The Expertise Factor in Business/Technical Translation
One of the surest ways to tell the difference between an expert and a layman in any field is their use of specialized language. The expert is a master of nomenclature, fluent with the signs, symbols and phrasings of a particular science, discipline or art. The layman uses common terms in discussing technical matters, betraying a lack of extensive knowledge of the subject.
When it comes to translation of technical or business documents, this difference can become even more pronounced, leading to significant misunderstandings and even mistrust. Just imagine the procedural instructions of a brilliant neurosurgeon rendered in the words of a high school biology student or a manual regarding the installation and maintenance of a naval radar system created by someone with no military or engineering background. The results could be laughable at best and life-threatening at worst.
That’s why anyone with a need for accurate business/technical translations should consider very carefully the degree of industry knowledge that translators bring to their craft. In most cases, linguistic proficiency is simply a minimum requirement. Specialized education and direct experience in the field are what make one translator worth so much more than another, even to the point of being indispensable.
Most engineers can earn a better living pursuing their chosen careers than working as translators, so it is rare to find a practiced specialist available fulltime in the field of translation, something of which Chinese Connects spent years developing. However, in general there are certainly engineering students who have a firm grasp of their subject matter, as well as retirees with extensive knowledge. Such individuals can often apply themselves to the task of translation with excellent results.
What’s more, there are linguists who have chosen to carve out a particular niche and become self-taught masters of the related business or technical field. These specialists are recognized more readily by their portfolios of successful projects than by the degrees that hang upon their walls. Experience is what counts.
In translation, just as in other professions, expertise comes in many forms. There are Subject Matter Experts (SMEs), who know not only technical jargon but also how tasks are performed. They may not presently perform in their area of expertise—such as a college professor who teaches business—but they are familiar with the subject from past activities in a wide variety of contexts.
A somewhat different type of expert is the “exemplary performer.” This is a person who can perform the tasks for a certain subject area and is worthy of imitation, having acquired a great deal of knowledge about the peripherals that surround the subject or task. Unlike the SME, this person may actually work in the field by day, such as a physician’s assistant who moonlights by doing translation at night.
Areas of Application
Medical science, business and engineering are certainly fields that deserve the benefit of expert translation, but they are not the only ones. Contracts and legal documents may benefit from the knowledge of a translator with paralegal experience. Information related to food products might be best entrusted to someone with a background in nutrition. From agriculture, construction, mining and manufacturing to education, cinematography and sports, output is enhanced by employing those who fully understand the content of the documents being translated.

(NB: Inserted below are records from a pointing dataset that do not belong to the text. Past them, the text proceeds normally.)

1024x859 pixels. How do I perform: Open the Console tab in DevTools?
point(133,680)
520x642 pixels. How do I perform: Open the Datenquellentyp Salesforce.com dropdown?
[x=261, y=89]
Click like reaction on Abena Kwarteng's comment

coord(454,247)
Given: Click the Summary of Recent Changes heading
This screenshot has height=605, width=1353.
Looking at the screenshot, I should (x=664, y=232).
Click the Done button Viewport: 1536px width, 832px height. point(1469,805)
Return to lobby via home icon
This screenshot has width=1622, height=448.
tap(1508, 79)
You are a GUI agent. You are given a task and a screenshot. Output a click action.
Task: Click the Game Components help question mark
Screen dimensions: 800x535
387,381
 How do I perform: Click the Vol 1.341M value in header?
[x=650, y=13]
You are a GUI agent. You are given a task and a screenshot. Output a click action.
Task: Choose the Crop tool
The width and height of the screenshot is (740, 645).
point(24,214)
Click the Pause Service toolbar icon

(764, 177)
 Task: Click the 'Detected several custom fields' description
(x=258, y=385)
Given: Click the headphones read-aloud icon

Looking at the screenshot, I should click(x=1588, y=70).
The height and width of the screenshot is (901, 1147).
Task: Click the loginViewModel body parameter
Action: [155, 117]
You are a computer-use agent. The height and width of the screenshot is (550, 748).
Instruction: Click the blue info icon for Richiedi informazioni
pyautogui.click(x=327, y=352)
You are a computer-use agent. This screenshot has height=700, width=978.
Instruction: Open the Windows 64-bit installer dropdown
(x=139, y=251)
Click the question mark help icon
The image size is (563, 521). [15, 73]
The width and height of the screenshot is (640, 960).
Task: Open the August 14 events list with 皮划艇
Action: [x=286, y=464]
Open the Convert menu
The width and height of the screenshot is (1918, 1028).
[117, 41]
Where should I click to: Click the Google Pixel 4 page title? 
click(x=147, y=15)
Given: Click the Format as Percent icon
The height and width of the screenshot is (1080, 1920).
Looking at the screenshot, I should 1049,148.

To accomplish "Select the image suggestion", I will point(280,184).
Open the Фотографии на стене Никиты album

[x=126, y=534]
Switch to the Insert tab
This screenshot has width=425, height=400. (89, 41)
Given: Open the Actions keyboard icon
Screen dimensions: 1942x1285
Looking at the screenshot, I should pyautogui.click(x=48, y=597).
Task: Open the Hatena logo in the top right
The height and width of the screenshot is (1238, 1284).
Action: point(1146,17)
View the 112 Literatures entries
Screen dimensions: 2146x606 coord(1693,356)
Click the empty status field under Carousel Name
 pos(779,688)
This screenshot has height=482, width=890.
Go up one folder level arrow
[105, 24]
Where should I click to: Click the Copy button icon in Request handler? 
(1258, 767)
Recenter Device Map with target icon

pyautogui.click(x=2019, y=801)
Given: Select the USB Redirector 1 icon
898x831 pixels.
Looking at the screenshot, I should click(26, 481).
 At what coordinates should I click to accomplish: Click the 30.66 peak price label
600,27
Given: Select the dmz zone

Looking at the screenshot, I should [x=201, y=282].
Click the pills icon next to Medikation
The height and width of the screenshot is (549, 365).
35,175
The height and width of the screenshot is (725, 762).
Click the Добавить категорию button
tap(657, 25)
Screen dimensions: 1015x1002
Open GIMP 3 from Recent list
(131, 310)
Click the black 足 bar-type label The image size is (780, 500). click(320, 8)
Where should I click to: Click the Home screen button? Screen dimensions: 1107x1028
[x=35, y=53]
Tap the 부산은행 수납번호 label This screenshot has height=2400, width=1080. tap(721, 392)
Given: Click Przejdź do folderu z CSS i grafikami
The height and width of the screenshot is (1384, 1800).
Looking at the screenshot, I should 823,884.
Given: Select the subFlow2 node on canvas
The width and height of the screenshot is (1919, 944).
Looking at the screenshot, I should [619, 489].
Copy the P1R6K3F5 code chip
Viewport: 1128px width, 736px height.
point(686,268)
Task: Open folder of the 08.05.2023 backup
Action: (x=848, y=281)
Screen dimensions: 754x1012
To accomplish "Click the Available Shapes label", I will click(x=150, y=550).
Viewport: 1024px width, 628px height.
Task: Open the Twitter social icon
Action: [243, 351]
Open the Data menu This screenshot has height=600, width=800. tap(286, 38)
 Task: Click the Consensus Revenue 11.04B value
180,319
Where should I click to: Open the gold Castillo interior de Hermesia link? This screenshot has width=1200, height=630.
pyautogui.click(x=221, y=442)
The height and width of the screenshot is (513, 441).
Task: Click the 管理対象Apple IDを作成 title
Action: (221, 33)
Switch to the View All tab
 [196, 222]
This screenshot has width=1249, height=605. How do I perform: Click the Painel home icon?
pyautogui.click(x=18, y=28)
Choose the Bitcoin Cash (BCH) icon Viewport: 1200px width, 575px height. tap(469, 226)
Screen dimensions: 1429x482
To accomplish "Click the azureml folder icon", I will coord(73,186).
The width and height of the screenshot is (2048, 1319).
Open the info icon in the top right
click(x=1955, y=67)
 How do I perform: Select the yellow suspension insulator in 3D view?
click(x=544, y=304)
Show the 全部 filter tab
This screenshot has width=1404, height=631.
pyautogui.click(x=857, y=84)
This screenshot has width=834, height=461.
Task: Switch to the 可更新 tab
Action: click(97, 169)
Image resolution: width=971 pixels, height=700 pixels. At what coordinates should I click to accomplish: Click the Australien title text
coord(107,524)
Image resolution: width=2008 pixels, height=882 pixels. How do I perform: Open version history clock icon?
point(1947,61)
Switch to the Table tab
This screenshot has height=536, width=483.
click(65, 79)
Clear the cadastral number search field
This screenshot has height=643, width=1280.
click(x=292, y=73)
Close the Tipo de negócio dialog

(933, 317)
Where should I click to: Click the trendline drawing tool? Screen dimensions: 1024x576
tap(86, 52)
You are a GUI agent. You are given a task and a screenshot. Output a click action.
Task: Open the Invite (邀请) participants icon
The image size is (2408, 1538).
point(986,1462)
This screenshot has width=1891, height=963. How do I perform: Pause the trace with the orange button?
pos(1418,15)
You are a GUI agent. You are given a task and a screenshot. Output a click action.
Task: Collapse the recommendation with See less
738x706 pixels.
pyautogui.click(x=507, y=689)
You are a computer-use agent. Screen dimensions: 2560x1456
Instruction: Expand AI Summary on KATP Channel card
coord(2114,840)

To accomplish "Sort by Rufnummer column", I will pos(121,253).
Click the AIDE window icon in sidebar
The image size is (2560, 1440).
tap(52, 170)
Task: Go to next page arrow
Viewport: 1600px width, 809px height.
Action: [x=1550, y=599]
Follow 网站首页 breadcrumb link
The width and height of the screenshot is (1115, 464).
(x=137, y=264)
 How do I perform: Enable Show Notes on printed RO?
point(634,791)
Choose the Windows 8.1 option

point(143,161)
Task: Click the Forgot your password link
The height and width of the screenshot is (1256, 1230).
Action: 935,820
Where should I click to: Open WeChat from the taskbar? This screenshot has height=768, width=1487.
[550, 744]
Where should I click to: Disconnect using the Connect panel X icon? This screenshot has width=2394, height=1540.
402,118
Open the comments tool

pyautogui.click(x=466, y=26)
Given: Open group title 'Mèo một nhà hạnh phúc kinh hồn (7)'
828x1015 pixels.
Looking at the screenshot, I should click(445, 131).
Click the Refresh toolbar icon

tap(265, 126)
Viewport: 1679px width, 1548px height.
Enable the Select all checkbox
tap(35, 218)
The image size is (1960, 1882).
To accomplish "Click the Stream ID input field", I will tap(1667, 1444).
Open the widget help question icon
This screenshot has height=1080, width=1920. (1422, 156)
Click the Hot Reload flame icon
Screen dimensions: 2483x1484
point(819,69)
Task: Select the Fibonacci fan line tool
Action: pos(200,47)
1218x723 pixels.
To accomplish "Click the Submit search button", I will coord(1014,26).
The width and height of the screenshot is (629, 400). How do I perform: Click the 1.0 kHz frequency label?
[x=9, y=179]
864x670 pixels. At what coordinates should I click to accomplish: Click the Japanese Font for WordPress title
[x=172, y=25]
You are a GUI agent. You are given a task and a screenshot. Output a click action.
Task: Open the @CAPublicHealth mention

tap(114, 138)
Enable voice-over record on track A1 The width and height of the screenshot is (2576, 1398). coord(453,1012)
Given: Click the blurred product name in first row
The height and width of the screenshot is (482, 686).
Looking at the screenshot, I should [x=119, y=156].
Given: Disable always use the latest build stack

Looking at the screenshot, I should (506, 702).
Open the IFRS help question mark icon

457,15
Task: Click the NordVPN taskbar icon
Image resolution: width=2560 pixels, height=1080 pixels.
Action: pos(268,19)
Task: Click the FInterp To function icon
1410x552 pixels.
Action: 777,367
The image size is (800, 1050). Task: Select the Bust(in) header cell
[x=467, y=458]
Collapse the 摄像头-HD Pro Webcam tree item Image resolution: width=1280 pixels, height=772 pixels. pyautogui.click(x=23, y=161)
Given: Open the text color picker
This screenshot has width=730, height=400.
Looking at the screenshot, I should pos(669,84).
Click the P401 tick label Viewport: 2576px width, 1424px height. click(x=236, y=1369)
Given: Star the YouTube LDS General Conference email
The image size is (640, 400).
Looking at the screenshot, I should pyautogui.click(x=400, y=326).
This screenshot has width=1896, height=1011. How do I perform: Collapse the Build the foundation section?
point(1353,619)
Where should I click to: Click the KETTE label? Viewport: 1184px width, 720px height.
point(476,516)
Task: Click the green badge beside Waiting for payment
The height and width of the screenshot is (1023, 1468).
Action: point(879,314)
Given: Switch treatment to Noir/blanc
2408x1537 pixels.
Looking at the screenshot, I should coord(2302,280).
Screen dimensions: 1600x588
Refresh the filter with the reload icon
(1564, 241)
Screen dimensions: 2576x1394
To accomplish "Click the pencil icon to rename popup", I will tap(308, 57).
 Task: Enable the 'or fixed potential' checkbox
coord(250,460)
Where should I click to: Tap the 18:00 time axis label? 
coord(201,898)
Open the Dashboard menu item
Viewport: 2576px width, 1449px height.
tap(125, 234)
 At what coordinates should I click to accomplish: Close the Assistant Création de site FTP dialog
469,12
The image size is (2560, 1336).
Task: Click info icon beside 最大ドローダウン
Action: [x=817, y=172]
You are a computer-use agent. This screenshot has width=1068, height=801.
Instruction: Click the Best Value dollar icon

In fact, the level of expertise that is required for any project can be defined very specifically. The translator’s knowledge of the subject matter should be at least equal to the level of the audience that will be reading the resulting documents. This applies just as much to patent applications, insurance policies and pharmaceutical descriptions as it does to machinery operation manuals, specification sheets or other technical documents.
That said, there can be times when too much expertise can actually be a hindrance. A good example is the toy manufacturer who produces telescopes for children. The marketing materials and instructional manuals for these products must be geared for parents and grandparents, not astrophysicists. Having a retired astronomer prepare the translation might actually complicate communication, whereas experts are often loath to “dumb down” their knowledge and apt to fall into over-explanation or mind-numbing nomenclature.
By its very nature, language is growing and changing every day, complexly connected to the culture that spawns it and the social situations in which it is used. That’s why a translator armed only with dictionaries is no match for a subject matter expert or exemplary performer with linguistic skills. Language contains many ambiguities and is often meaningless outside of its technical context.
Take, for example, a simple term like “CD.” Although the abbreviation commonly refers to ways of storing music or money—compact disc or certificate of deposit—in fiber optics, it’s shorthand for “chromatic dispersion”; in telecommunications, it refers to a “call distributor”; and in currency markets, it’s the “Canadian dollar.” English offers at least 247 different meanings, most of which are technical in nature.
To complicate matters even more, word order in English is almost deliberately confusing. In a discussion of hypertension, do “calcium channel blockers” actually block calcium channels or are they calcium substances that block channels? An expert medical translator would know the true meaning and could even produce a less ambiguous alternative description: “calcium antagonists.”
Clearly, the opportunities for confusion and misinterpretation are huge when taking a business or technical document from one language to another. A mistranslated operating manual might easily result in an industrial accident; a hospital patient could receive inappropriate treatment; or an otherwise worthy patent application might be rejected. To avoid such pitfalls and achieve accuracy, the translation process must be based on full understanding, not guesswork. That’s why translators with specific industry knowledge remain in high demand. There is no substitute for premium quality.